Alfonzo Rachel notes that liberals insist that there are no colored folks on the other side, and when it's pointed out that there are, they attack them for being there!
It's sort of like ... well, to quote another recent excellent post in my blog universe, "Hold Still While We Beat You..." from Professor Mondo.
Actually there seems to be a spate of good blog posts from my blogosphere today, starting with Van Harvey's Timelessness, on to the Nightfly's "Processed Thought-Like Substance", which then led me to Prof Mondo's post linked above.
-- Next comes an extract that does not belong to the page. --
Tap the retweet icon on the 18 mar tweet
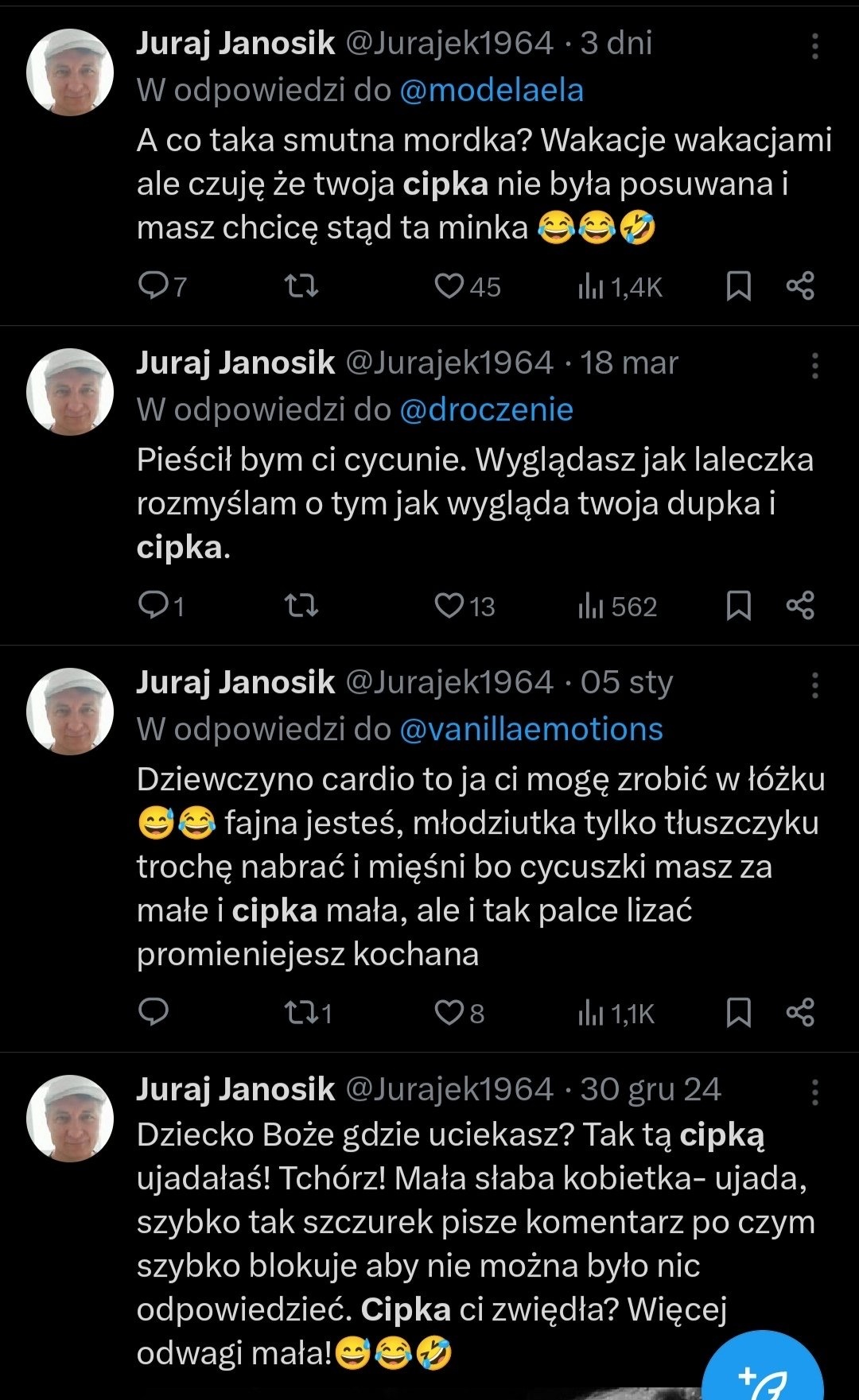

We've got some good thinking going on.
Now if we can just get people to absorb it.
1 comment:
Thanks for the linkage!
I was actually working on something longer (egads) that would have been broken into two or three parts, but luckily the Prof spurred me to something shorter and more immediate.
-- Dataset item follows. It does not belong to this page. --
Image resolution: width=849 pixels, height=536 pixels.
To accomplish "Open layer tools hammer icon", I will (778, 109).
One thing from that intolerable acreage of words that I will give away here: a lot of times a strength becomes weak because we rely on it when and where it doesn't apply. That's one of the biggest problems of conservatism in general, and the conservatism-lite of the GOP in particular. We do have a lot of good thinking going on; unfortunately this campaign was ultimately decided on such frippery as "Yay free stuff." As one friend at the hockey rink put it, "Romney's for the rich and Democrats are for the little guy; that's who I'm for, so I always vote straight Democrat." Thinking had nothing to do with it at all. It's like having a sprint team of weightlifters - great, they're super-strong and all, but they aren't going to break the tape first.
So we do need to figure out how to get other people thinking. But before that, we have to reach them in another fashion. Thinking will keep them around, but that's not the initial hook.
You win very sure converts to your cause when they reach your conclusion on their own - so teaching people how to think, getting them in the habit, demonstrating how thinking leads to good things, all tend to make the light dawn more surely than simply telling them what you think. We did a lot of telling, got the facts and the message out beautifully, and people still went "Eh, party of the rich, screw them."
A personal example: I scorned that odious "Vote like it's your first time and make it special" advert. I think I was right to do so. But while I and the rest of us were saying "Geez how desperate," the target audience bought in. We have to learn how to reach those folks, and thinking isn't it. They've already been taught that conservatives are unfeeling robots, so they tend to reject argument outright. Contact with us on a day-to-day basis, on a visceral level, has to hold an appeal to others or they won't listen to the best-crafted theories, no matter how true or sound or easy to understand. And we can't merely dismiss silliness because people vote for all sorts of silly reasons.